Decapitation: A story about the words "guise", "Geus", "gaas" (Dutch for veil). Arriving into this rural country, west from Brussels, the landscape changes dramatically. From suburbs it goes to the soft rolling hills that are best known from Brueghel the Elder's paintings. Particularly where our site is, given to the castle of Gaasbeek that has been dominating it for many centuries, the landscape is very well preserved. This castle is a landmark in Belgian history, as it is known as the residence of the 'Count of Egmont'. Both 'Egmont and Hoorne', freethinkers, dissidents, 'Geuzen' have been decapitated on the Grand Place of Brussels by the duke of Alva, leader of the Spanish Inquisition under the rule of Philip II. The aim was to smother the rise of the Protestant Church in the Netherlands. The Canopy House is built in the adjacent valleys.

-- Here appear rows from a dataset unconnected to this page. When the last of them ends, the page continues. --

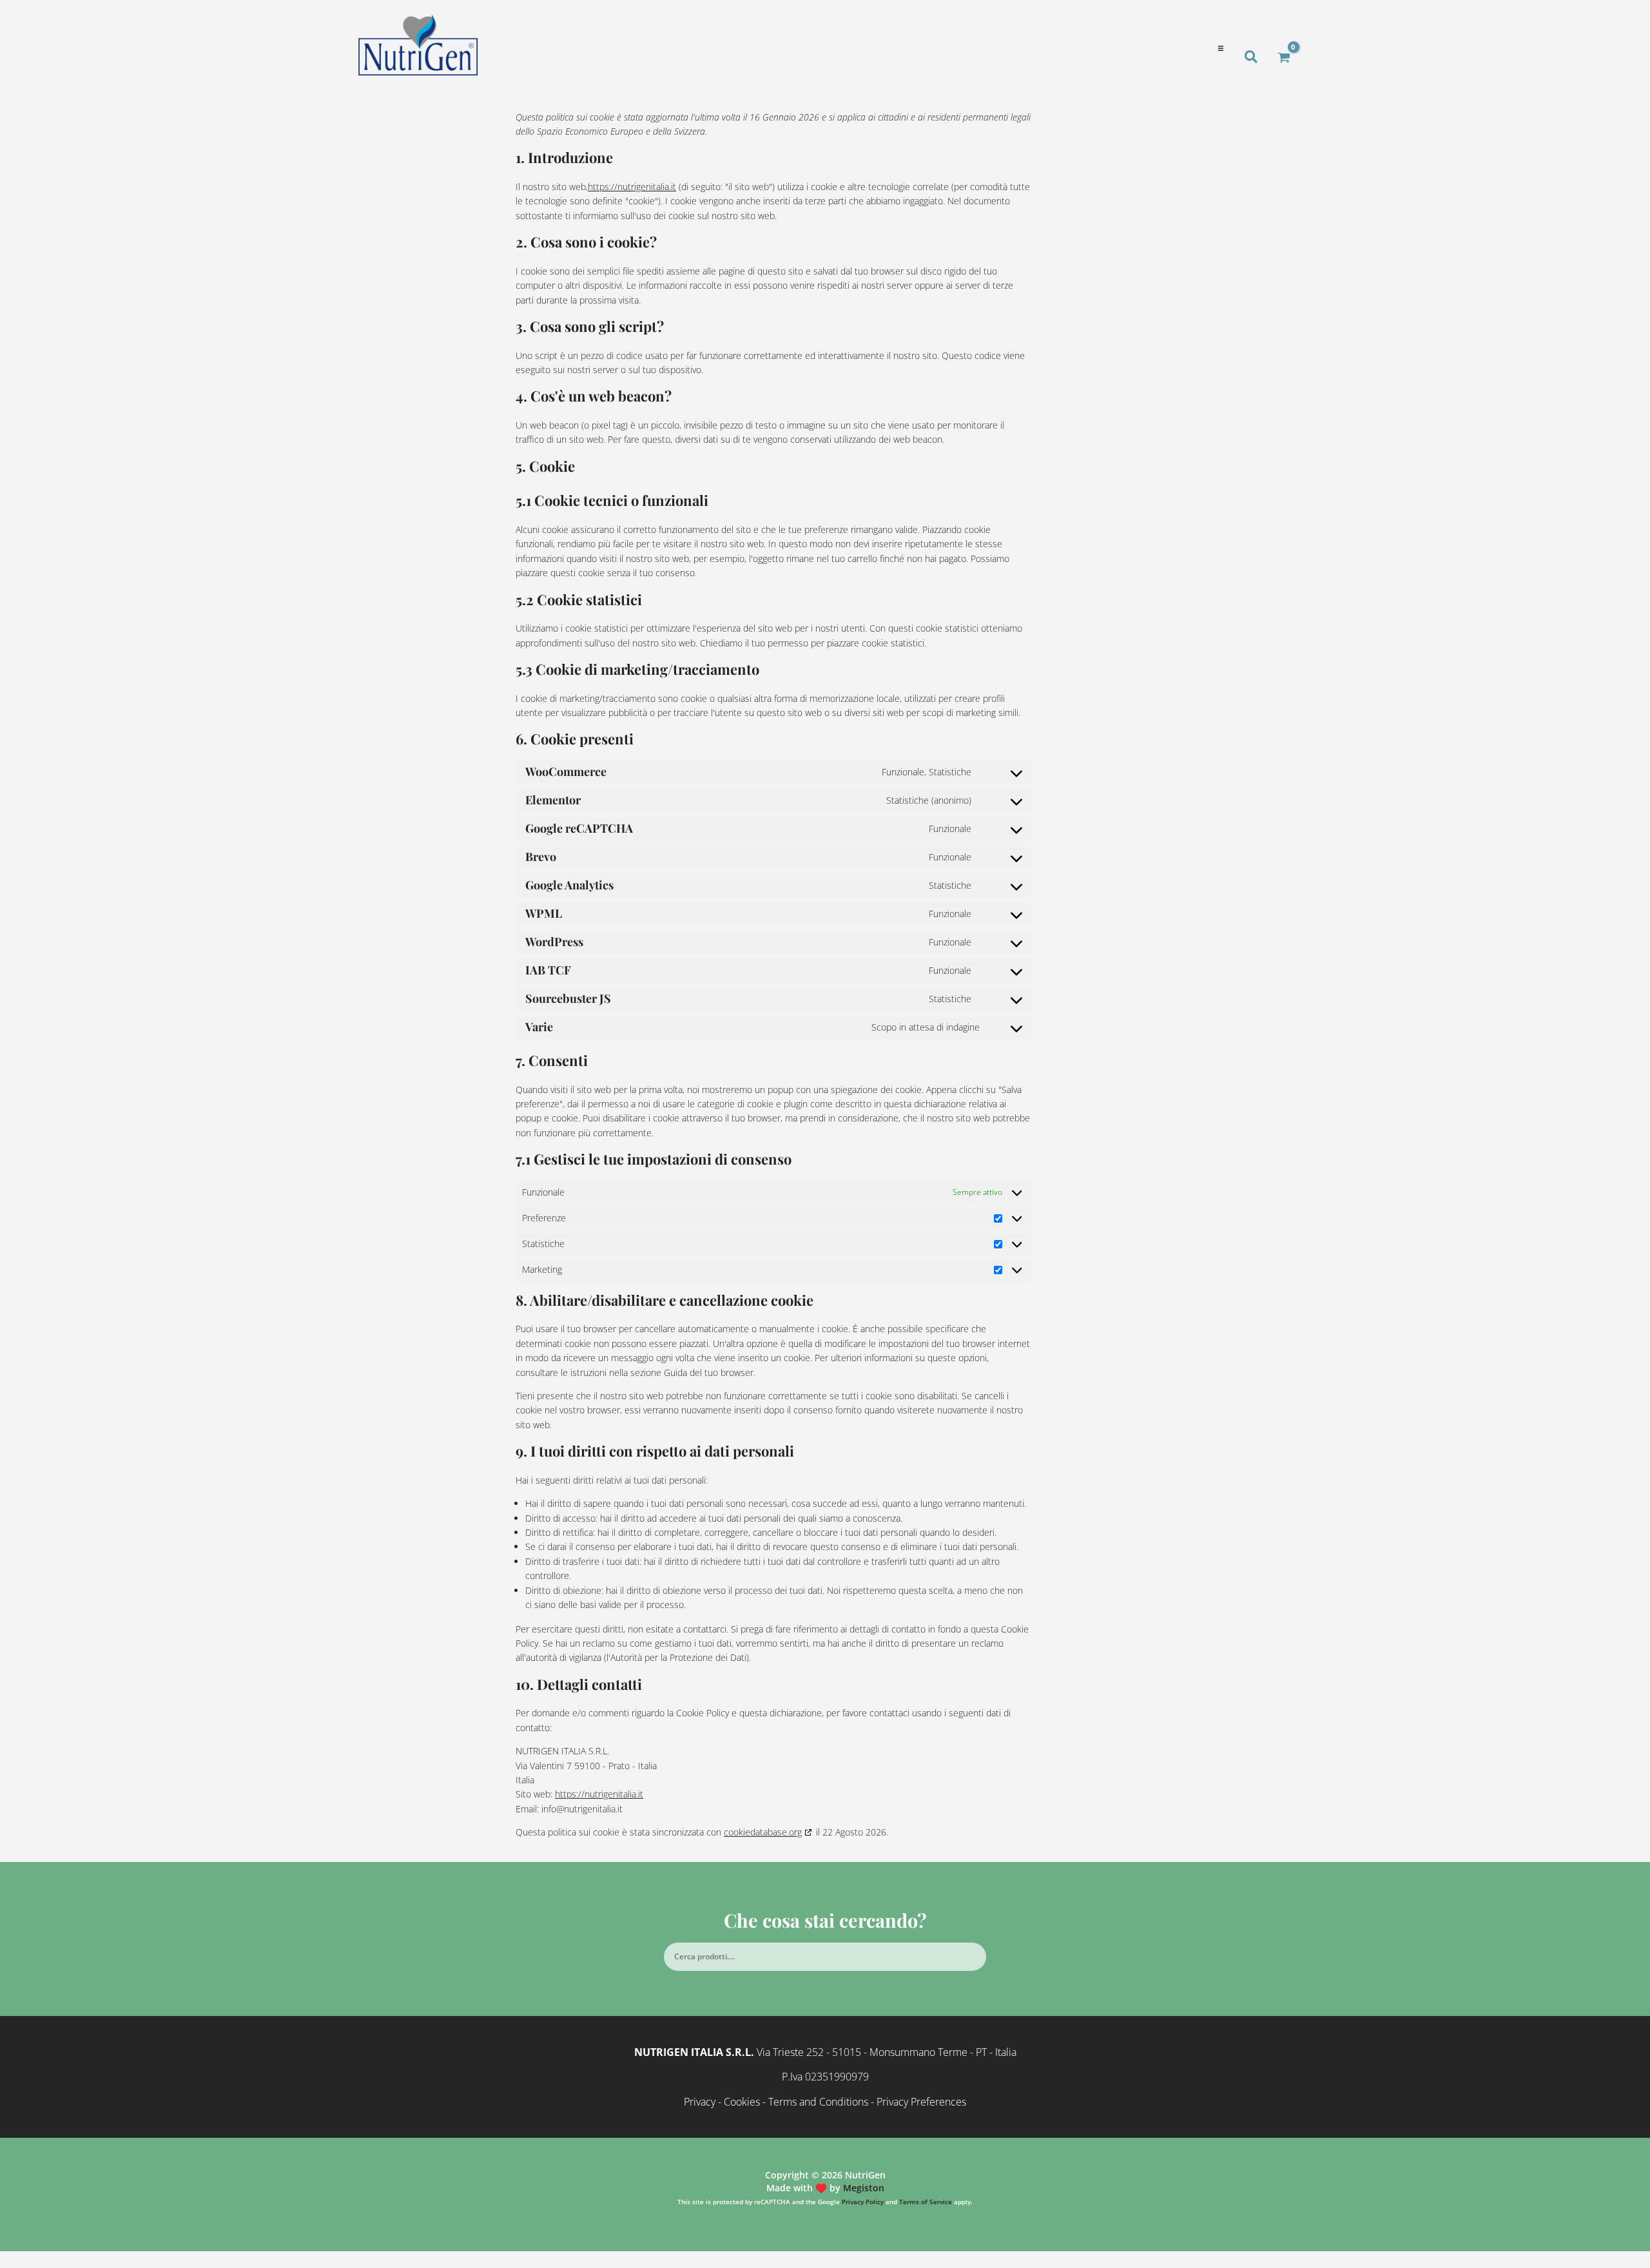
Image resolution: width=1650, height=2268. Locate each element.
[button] (1220, 48)
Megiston (863, 2188)
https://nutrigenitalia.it (632, 186)
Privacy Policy (863, 2201)
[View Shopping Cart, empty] (1284, 57)
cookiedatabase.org (763, 1832)
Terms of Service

The client wanted us to capture the special light that is hanging there. We dealt with it as following: The ramp that runs to the top, ends with a shower of glass. A crow's nest. From here sight through a vertical slit window that sits in the sloping roof, is oriented on the castle, standing at a distance. The clients, lawyers -particularly Frank is a notorious freethinker, writer, a policy maker, Geus in every sense- are able to wash themselves as a true act of rejuvenation, as a catharsis, in memory of this one line of flight.
Building materials: A 600m2, 20 meters long house allowing for a 10% ramp. The ramp organizes the spaces into split-levels. . A visible steel structure facilitates the ability to cantilever, and shift the plans: deforming the box and roof typology. A staircase poured in concrete provides extra stiffness (ochre metallic) Half level high storage spaces 'hide' wind trusses. Exterior: cladding in a polyester bandage (altered with continuous glass walls). Wooden shingles as roof material.
Sustainability: A loop of roof shingles on north-south axis versus cold or heat. The house is a bubble ; energy losses reduced, greenhouse effect enforced. Roof water and drainage runs into an existing pond on the site and contributes to flora and fauna.